Task to carry out :: Within the data that follows, set down exactly the lines from the one containing "This screenshot has height=828, width=1024." through the one containing "Enable Select domain", both ends included.

────────────────────────────────────────

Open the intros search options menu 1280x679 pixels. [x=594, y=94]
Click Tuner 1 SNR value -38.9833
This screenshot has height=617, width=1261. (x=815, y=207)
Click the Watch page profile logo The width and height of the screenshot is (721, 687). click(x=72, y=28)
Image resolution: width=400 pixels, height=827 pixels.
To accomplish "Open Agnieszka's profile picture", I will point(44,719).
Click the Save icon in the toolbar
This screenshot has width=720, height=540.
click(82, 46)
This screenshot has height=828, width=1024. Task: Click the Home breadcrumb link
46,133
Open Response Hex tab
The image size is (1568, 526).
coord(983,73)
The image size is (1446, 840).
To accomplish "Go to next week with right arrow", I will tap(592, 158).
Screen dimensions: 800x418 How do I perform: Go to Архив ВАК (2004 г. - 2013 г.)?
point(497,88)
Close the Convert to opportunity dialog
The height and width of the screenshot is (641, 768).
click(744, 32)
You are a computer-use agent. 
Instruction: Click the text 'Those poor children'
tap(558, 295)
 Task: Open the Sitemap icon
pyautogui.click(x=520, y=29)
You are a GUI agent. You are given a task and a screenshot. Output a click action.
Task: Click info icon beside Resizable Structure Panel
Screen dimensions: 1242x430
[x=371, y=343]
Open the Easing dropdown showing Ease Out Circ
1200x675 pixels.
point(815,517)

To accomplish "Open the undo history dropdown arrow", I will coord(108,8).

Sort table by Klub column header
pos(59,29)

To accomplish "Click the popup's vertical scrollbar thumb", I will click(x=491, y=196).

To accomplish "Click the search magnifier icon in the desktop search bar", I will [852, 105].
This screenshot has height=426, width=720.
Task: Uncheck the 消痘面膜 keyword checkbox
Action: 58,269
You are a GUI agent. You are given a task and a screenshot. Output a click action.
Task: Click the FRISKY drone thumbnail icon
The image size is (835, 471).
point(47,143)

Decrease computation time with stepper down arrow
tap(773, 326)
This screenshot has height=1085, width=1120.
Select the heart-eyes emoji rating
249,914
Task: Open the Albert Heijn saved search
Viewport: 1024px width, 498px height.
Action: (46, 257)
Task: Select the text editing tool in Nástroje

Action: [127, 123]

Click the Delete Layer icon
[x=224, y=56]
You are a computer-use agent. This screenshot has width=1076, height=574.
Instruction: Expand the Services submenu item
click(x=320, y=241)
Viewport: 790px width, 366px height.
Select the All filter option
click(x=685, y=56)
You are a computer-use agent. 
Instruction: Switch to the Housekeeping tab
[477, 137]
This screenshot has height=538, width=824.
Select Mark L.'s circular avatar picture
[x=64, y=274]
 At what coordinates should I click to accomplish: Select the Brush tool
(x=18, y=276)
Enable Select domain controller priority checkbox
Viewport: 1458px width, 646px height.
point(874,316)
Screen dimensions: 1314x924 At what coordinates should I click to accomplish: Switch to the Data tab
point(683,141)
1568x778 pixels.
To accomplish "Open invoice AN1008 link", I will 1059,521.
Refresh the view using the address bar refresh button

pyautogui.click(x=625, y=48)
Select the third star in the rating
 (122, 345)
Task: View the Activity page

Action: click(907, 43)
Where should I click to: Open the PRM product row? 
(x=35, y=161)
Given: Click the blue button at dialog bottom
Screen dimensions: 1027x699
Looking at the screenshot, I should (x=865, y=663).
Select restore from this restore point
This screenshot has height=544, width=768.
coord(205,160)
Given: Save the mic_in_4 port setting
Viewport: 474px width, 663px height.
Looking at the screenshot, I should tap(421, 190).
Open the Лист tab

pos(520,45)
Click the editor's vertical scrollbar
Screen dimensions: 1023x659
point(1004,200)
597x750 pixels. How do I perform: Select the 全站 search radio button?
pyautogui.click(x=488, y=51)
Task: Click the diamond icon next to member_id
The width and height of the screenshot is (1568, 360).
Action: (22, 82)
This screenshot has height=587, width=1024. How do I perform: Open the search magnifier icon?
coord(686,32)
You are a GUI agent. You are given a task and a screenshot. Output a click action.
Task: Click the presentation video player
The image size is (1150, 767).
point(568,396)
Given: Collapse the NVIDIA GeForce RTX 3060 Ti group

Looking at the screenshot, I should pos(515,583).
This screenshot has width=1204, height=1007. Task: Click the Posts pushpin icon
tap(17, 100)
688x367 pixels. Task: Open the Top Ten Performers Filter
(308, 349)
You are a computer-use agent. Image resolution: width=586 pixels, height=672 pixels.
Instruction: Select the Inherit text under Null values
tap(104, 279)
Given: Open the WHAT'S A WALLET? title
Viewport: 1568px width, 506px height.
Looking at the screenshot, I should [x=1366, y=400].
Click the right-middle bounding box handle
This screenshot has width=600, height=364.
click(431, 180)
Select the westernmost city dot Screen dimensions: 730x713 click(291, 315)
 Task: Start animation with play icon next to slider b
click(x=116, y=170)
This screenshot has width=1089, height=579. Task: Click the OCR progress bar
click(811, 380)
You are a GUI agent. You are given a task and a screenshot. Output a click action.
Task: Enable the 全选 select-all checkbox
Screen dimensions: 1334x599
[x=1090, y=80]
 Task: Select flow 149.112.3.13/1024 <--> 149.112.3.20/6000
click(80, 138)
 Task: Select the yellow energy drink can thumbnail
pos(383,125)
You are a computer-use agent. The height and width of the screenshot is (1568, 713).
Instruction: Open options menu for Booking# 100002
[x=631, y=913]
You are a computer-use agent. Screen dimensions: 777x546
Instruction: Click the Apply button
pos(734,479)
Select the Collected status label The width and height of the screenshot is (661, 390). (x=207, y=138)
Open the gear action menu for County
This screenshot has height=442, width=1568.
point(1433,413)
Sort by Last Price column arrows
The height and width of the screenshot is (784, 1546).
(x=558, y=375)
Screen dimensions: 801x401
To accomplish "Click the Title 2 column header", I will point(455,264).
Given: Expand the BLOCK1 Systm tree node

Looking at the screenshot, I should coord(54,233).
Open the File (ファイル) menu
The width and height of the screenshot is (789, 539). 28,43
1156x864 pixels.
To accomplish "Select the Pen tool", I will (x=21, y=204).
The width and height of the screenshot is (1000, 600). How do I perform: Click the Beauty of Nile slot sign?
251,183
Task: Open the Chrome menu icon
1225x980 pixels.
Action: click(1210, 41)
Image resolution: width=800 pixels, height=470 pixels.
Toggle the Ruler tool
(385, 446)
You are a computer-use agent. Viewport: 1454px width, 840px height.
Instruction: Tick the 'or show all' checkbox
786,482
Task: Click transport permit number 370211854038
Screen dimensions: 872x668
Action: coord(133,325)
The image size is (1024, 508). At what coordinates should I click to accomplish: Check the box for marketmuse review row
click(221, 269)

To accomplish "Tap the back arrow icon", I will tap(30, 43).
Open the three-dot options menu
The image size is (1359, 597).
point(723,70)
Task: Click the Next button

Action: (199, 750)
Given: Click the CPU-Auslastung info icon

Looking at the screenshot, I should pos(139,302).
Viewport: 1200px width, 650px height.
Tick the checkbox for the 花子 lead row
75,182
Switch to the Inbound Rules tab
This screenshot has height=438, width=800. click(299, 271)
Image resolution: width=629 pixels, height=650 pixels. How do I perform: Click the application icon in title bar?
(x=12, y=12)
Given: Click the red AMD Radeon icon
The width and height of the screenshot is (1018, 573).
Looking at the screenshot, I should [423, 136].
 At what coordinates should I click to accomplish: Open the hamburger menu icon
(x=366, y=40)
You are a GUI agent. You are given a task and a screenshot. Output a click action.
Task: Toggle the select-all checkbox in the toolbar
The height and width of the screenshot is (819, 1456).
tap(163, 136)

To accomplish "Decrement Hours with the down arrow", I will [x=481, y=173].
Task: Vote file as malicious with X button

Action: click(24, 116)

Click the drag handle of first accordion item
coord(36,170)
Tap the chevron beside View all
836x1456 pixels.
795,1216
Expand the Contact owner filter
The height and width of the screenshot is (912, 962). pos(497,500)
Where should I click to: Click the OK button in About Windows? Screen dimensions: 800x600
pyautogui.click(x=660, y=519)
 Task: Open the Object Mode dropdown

────────────────────────────────────────

Output of the task ::
This screenshot has height=828, width=1024. Task: Click the Home breadcrumb link
46,133
Open Response Hex tab
The image size is (1568, 526).
coord(983,73)
The image size is (1446, 840).
To accomplish "Go to next week with right arrow", I will tap(592, 158).
Screen dimensions: 800x418 How do I perform: Go to Архив ВАК (2004 г. - 2013 г.)?
point(497,88)
Close the Convert to opportunity dialog
The height and width of the screenshot is (641, 768).
click(744, 32)
You are a computer-use agent. 
Instruction: Click the text 'Those poor children'
tap(558, 295)
 Task: Open the Sitemap icon
pyautogui.click(x=520, y=29)
You are a GUI agent. You are given a task and a screenshot. Output a click action.
Task: Click info icon beside Resizable Structure Panel
Screen dimensions: 1242x430
[x=371, y=343]
Open the Easing dropdown showing Ease Out Circ
1200x675 pixels.
point(815,517)

To accomplish "Open the undo history dropdown arrow", I will coord(108,8).

Sort table by Klub column header
pos(59,29)

To accomplish "Click the popup's vertical scrollbar thumb", I will click(x=491, y=196).

To accomplish "Click the search magnifier icon in the desktop search bar", I will [852, 105].
This screenshot has height=426, width=720.
Task: Uncheck the 消痘面膜 keyword checkbox
Action: 58,269
You are a GUI agent. You are given a task and a screenshot. Output a click action.
Task: Click the FRISKY drone thumbnail icon
The image size is (835, 471).
point(47,143)

Decrease computation time with stepper down arrow
tap(773, 326)
This screenshot has height=1085, width=1120.
Select the heart-eyes emoji rating
249,914
Task: Open the Albert Heijn saved search
Viewport: 1024px width, 498px height.
Action: (46, 257)
Task: Select the text editing tool in Nástroje

Action: [127, 123]

Click the Delete Layer icon
[x=224, y=56]
You are a computer-use agent. This screenshot has width=1076, height=574.
Instruction: Expand the Services submenu item
click(x=320, y=241)
Viewport: 790px width, 366px height.
Select the All filter option
click(x=685, y=56)
You are a computer-use agent. 
Instruction: Switch to the Housekeeping tab
[477, 137]
This screenshot has height=538, width=824.
Select Mark L.'s circular avatar picture
[x=64, y=274]
 At what coordinates should I click to accomplish: Select the Brush tool
(x=18, y=276)
Enable Select domain controller priority checkbox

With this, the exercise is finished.